— TEXT EXCERPT —
Decisions in Criminal, Environmental, Insurance, and Corporate Matters

By FindLaw Staff on June 18, 2010 | Last updated on March 21, 2019

In Wolf v. CDS Devco, No. D055034, the Fourth District faced a challenge to the trial court's judgment sustaining defendants' demurrers without leave to amend in plaintiff's suit seeking enforcement of the "absolute" rights of a director to inspect corporate books.  In affirming the judgment, the court held that the trial court did not abuse its discretion by determining that plaintiff, as a former director, had no statutory standing as a director to pursue his demands for inspection of the company records, and he had not presented any sufficient basis to create any exceptions to the rule. 

San Diego Navy Broadway Complex Coalition v. City of San Diego, No. D055699, concerned a nonprofit organization's petition for writ of mandate claiming that defendant-city violated CEQA in determining that no further environmental review of a project was required.  In holding that the trial court did not err in denying the plaintiff's amended petition, the court concluded that the city was not required to prepare a subsequent or supplemental EIR regarding the potential impact of a redevelopment project called the Navy Broadway Complex Project on global climate change because the city did not grant a discretionary approval that would provide it with the authority to address the project's impact on this environmental issue.

(Stored records)
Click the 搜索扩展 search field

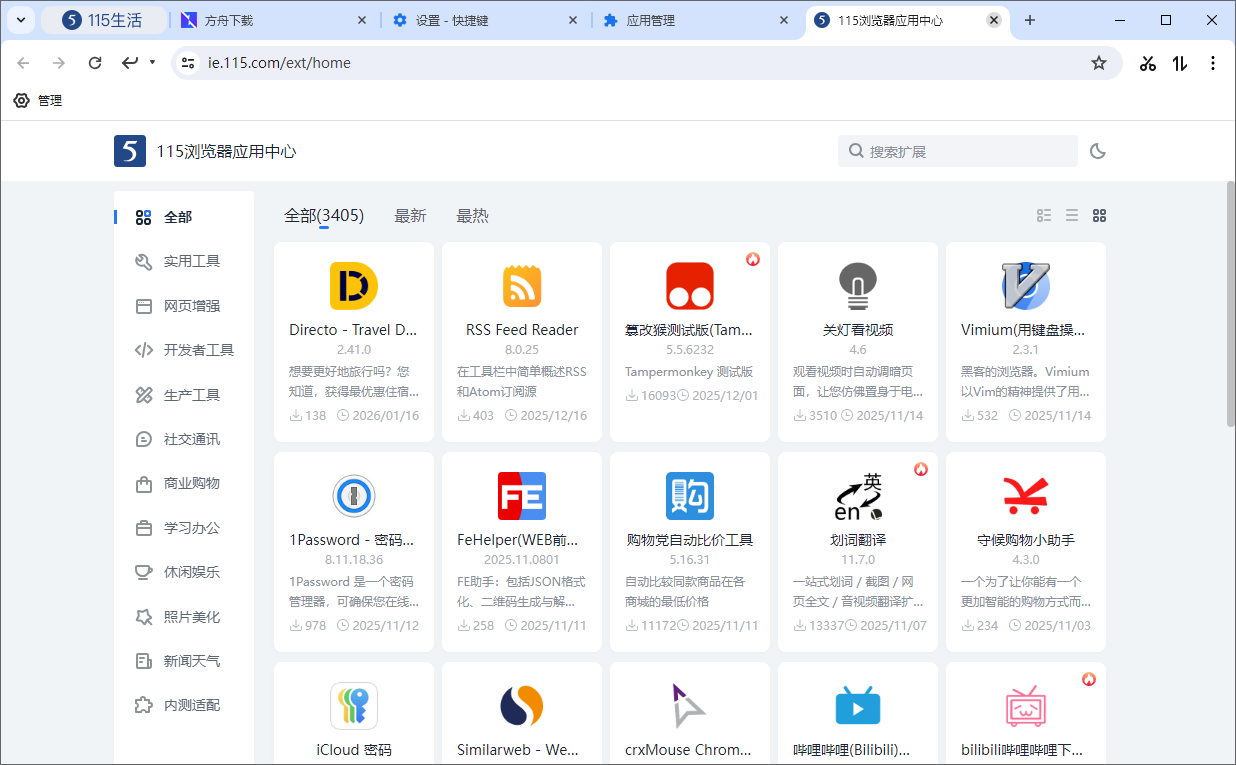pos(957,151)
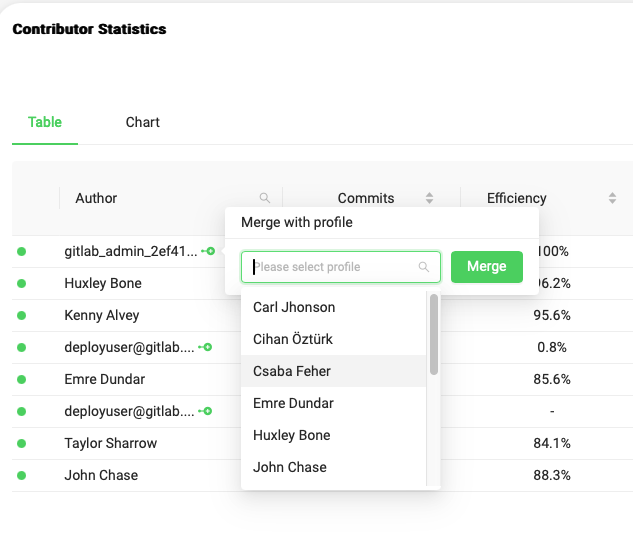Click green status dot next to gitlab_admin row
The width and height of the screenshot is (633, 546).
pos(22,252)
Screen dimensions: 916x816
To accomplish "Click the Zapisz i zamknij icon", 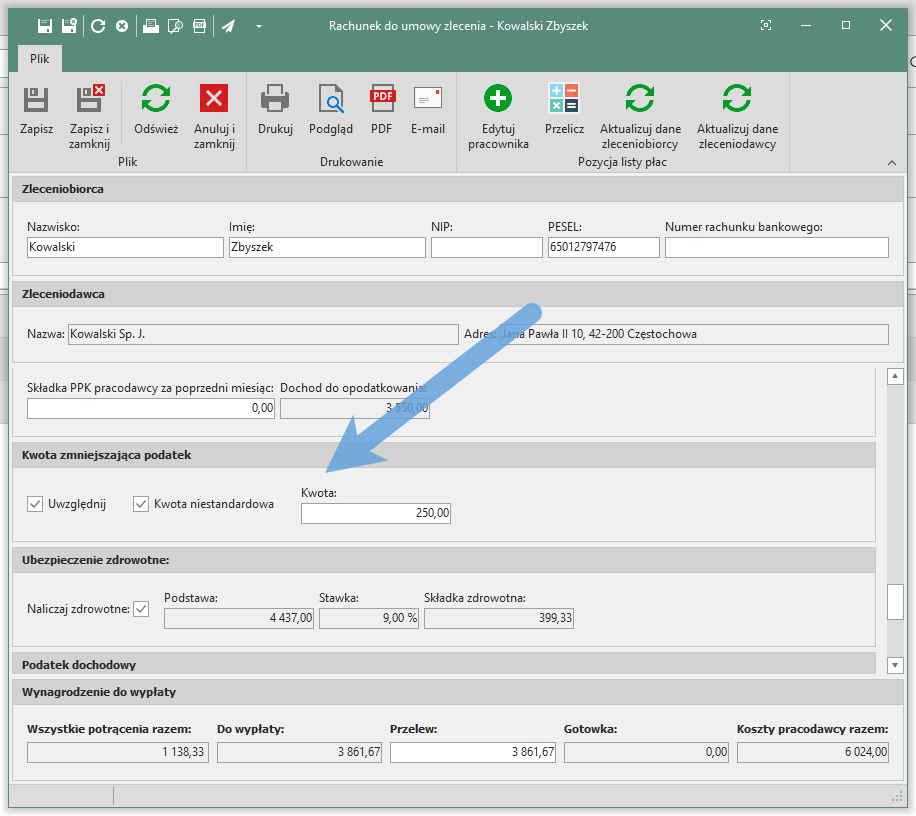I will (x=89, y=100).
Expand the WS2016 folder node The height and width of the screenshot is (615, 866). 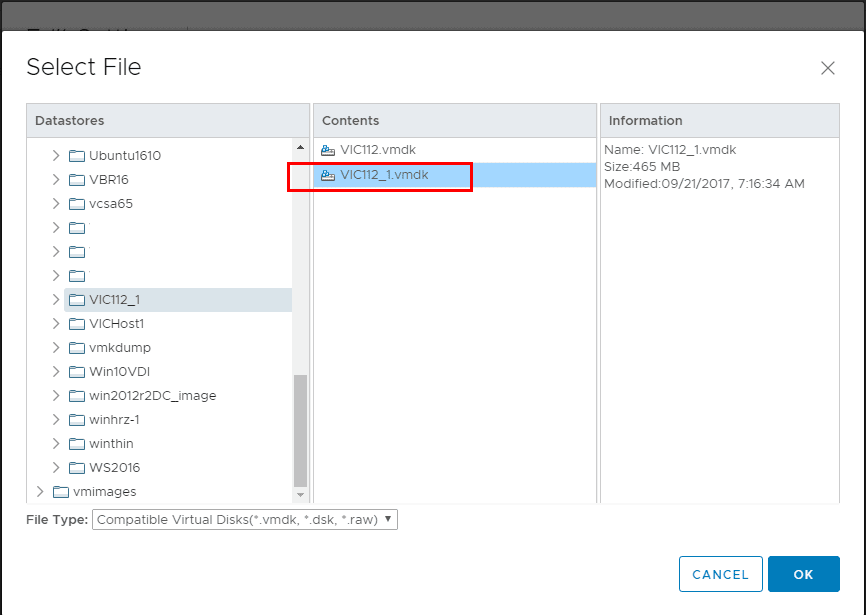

— JOB 1 —
In the case summaries, what was the name of the redevelopment project whose potential impact on global climate change was at issue?
— JOB 2 —
Reproduce the case summaries word for word, starting at "In Wolf v. CDS" and ending at "to the rule.".
— JOB 3 —
Sum up the case summaries in two sentences.

— WRITTEN ANSWER 1 —
The Navy Broadway Complex Project.

— WRITTEN ANSWER 2 —
In Wolf v. CDS Devco, No. D055034, the Fourth District faced a challenge to the trial court's judgment sustaining defendants' demurrers without leave to amend in plaintiff's suit seeking enforcement of the "absolute" rights of a director to inspect corporate books.  In affirming the judgment, the court held that the trial court did not abuse its discretion by determining that plaintiff, as a former director, had no statutory standing as a director to pursue his demands for inspection of the company records, and he had not presented any sufficient basis to create any exceptions to the rule.

— WRITTEN ANSWER 3 —
In Wolf v. CDS Devco, the Fourth District affirmed a judgment against a former director who sought to inspect corporate books, holding that he had no statutory standing as a director and had shown no basis for an exception. In San Diego Navy Broadway Complex Coalition v. City of San Diego, the court upheld the denial of a petition under CEQA, concluding that the city did not have to prepare a subsequent or supplemental EIR on the Navy Broadway Complex Project's climate impact because it had granted no discretionary approval giving it authority over that issue.